Short task A - In the blog post on first impressions, what was the writer dressed as on first meeting the person they hope to spend their life with?

Text excerpt -
# # # #

Tuesday, January 19, 2010

First Impressions



I was dressed as a pirate the first time I met the person I hope to spend the rest of my life with. It was not a fancy dress party.

I did not fall in love that night. Or on any of the half dozen dates we went on over the next few months. In fact, not long after we met I fell in love with someone else.

Over a year later, heart-broken, defeated, deflated and no longer dressed as a pirate, I did fall in love. With that person who always made me laugh, made me think, made me look forward to the next phone call or email or text message.

Despite the oddness of our first meeting, it is our second first date that is the more powerful memory. Drinking cava*, eating churros, deciding, on the spur of the moment to take a holiday to Ireland**, realising a comfort and comfortableness in just being my silly, off-beat, opinionated, passionate, intelligent self. I fell in love on our second first date.

Two moments, two chances.

I recently met my brother’s ‘new’ girlfriend for the first time.***

It turns out she is allergic to onions.

My brother, who has been dating her for nearly 18 months, forgot to tell me.

I have friends who are celiac and lactose intolerant. Who have nut allergies and egg allergies. Who are diabetic. Who get migraines from the moulds in blue cheeses. Vegetarian and vegan. Who eat kosher or halal.

It is not hard to cook for any of these people. It is a pleasure, maybe even more of a pleasure, because there is a challenge to creating beautiful food within restrictions. In not just preparing a ‘normal’ meal, minus some element, but in preparing something delicious, whole in itself, with nothing lacking.

# # # #

Listed entries -
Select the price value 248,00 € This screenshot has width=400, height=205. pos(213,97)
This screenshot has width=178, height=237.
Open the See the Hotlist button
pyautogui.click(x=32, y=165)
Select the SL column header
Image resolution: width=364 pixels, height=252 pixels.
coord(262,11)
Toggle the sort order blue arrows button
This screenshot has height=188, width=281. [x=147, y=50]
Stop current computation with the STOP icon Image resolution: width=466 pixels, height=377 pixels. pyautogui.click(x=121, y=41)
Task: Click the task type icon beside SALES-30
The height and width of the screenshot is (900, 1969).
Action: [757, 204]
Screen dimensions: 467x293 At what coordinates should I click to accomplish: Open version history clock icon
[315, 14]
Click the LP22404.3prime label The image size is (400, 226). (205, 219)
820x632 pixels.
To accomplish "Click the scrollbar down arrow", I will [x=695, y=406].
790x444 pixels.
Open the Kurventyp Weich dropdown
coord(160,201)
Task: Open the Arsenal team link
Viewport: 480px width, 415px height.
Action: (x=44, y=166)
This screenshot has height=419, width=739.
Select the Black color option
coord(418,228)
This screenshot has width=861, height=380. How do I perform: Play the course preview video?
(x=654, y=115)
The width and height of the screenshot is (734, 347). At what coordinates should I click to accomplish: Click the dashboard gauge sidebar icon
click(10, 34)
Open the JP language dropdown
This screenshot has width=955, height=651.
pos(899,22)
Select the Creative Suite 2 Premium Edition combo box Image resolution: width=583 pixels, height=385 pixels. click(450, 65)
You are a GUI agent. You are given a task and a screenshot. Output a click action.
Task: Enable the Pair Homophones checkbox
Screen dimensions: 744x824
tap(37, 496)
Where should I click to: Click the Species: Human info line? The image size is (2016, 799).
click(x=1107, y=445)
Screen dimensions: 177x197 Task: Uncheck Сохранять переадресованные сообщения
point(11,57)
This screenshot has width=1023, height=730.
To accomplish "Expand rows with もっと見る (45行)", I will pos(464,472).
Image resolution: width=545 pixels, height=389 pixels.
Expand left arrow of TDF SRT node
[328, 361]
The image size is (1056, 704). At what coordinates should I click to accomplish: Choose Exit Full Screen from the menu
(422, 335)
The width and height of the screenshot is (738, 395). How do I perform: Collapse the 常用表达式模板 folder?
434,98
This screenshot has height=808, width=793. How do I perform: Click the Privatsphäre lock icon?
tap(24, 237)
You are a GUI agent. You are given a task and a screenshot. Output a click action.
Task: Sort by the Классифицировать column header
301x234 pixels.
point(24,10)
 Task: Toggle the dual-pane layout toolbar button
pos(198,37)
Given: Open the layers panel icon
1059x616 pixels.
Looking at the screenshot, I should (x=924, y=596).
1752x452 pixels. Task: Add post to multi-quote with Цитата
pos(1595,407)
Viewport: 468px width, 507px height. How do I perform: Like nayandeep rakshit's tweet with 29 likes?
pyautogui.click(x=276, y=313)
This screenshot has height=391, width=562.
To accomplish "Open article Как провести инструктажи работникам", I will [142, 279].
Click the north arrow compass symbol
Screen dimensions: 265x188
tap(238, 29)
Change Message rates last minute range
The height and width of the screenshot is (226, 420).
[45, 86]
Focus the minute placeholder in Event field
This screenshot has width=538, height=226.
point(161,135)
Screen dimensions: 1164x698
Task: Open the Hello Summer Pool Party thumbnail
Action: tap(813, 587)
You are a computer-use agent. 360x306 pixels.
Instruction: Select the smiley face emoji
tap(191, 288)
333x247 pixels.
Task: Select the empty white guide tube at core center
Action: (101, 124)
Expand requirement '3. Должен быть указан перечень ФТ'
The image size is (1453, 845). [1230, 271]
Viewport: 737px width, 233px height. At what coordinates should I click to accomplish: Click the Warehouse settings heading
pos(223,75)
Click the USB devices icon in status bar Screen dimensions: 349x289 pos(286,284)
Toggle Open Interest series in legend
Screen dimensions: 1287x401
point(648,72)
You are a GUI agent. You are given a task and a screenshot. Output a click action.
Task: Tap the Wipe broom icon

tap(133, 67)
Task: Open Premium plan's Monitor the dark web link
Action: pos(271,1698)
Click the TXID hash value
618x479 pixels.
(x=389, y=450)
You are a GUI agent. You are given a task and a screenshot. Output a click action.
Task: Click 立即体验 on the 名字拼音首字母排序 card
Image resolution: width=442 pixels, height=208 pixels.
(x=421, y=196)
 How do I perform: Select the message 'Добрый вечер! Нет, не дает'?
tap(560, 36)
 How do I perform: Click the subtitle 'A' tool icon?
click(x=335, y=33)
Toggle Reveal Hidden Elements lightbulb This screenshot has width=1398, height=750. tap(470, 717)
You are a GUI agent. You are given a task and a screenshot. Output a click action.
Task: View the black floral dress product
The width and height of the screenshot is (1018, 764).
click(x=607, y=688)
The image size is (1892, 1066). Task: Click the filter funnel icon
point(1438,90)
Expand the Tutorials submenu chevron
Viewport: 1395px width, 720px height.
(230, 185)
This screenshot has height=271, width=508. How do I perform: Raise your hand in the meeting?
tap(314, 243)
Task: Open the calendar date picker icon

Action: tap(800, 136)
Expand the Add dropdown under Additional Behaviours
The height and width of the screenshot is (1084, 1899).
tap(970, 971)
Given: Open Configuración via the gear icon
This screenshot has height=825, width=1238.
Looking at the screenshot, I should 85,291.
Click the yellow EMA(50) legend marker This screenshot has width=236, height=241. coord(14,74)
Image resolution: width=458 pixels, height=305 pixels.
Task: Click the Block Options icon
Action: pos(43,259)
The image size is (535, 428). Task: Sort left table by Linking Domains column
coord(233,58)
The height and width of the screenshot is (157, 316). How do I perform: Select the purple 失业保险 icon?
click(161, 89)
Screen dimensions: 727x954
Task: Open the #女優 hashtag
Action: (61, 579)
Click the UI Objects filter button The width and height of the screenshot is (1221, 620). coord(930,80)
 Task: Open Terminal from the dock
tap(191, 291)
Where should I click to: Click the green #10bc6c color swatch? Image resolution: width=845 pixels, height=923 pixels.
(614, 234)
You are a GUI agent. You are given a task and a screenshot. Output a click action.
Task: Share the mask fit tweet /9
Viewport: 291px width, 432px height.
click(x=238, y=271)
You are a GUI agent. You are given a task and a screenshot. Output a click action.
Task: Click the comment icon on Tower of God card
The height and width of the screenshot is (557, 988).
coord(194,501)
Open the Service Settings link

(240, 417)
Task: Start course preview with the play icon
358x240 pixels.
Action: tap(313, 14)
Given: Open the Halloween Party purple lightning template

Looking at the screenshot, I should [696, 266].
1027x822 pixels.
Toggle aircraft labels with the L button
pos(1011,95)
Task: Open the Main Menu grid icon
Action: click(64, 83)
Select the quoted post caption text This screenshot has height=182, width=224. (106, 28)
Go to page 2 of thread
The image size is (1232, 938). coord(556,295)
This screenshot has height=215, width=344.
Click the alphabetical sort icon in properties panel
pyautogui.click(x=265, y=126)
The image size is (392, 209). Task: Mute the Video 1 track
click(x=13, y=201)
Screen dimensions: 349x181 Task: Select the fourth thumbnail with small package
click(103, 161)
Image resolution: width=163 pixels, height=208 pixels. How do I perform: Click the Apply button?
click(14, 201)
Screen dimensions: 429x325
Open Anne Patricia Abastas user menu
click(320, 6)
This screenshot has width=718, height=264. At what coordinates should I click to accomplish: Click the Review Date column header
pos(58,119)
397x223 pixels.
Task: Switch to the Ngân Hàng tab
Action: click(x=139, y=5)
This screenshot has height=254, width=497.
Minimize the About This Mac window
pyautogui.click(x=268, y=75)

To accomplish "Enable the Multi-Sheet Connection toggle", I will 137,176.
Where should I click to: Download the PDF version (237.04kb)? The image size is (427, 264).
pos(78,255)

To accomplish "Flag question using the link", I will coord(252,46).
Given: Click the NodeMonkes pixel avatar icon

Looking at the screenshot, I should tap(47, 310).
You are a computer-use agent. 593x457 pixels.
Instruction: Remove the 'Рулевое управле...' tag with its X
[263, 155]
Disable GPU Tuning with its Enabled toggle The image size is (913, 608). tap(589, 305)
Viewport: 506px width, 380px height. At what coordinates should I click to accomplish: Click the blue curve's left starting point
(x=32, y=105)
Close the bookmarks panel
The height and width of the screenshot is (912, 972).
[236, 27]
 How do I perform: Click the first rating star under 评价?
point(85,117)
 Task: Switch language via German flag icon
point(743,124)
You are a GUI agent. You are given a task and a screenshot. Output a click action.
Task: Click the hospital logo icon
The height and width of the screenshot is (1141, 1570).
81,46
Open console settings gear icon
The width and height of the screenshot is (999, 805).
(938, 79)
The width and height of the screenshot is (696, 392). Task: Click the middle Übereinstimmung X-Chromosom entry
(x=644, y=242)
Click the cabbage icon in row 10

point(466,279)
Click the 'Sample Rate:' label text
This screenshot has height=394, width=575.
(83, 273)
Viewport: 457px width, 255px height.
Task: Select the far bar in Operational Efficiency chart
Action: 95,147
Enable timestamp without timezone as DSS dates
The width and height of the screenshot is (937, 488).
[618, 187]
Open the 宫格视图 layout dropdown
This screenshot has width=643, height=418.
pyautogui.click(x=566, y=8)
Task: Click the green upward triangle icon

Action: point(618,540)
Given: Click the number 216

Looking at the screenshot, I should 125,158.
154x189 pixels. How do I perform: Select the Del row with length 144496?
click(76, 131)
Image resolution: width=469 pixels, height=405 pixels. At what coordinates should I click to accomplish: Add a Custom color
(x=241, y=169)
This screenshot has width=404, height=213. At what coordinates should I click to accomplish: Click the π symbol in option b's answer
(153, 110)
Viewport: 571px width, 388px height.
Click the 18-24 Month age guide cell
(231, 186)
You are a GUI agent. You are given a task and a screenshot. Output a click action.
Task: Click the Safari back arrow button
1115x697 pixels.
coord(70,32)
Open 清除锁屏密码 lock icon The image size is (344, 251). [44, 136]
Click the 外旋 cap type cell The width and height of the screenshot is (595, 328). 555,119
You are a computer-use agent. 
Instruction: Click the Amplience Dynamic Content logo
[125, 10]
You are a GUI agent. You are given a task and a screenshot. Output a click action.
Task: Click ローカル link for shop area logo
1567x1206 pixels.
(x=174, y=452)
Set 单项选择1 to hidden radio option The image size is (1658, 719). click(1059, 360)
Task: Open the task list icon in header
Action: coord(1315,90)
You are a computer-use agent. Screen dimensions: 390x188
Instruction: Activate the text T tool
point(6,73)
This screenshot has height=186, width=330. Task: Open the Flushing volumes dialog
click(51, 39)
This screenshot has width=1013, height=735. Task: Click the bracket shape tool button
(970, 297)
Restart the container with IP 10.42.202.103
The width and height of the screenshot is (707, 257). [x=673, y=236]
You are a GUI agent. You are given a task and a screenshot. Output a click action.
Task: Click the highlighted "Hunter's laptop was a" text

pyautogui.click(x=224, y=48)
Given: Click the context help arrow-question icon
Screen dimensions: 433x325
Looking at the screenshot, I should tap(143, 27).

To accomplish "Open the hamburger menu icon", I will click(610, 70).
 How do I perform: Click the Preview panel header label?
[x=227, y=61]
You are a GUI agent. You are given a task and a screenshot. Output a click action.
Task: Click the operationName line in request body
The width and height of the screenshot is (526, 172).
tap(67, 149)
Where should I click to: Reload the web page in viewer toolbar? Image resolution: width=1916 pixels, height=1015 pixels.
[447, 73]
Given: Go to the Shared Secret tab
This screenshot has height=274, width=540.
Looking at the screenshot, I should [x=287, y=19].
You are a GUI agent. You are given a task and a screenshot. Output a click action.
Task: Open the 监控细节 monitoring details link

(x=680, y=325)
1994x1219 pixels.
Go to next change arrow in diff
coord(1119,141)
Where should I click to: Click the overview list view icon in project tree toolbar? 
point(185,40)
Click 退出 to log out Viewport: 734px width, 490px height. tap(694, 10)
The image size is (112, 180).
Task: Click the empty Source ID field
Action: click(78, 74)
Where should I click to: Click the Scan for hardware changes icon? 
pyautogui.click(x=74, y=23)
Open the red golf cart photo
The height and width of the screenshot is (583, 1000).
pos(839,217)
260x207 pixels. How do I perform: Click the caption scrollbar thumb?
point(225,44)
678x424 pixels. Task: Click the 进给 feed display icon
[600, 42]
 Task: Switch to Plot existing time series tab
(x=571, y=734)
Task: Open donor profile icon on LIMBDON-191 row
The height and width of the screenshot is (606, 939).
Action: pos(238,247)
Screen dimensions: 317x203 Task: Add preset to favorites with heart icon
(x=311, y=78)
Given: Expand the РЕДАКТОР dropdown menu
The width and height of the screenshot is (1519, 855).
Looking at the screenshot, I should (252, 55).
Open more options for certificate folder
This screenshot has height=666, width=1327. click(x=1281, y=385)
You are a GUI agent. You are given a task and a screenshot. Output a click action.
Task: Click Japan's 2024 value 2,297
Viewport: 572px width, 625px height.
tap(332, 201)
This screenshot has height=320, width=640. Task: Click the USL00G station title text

# # # #

Short task B - Please copy the stretch of rows from the line containing "790x444 pixels." through the line containing "coord(418,228)", both ends included, with nothing changed.

Expected output A - A pirate.

Expected output B -
790x444 pixels.
Open the Kurventyp Weich dropdown
coord(160,201)
Task: Open the Arsenal team link
Viewport: 480px width, 415px height.
Action: (x=44, y=166)
This screenshot has height=419, width=739.
Select the Black color option
coord(418,228)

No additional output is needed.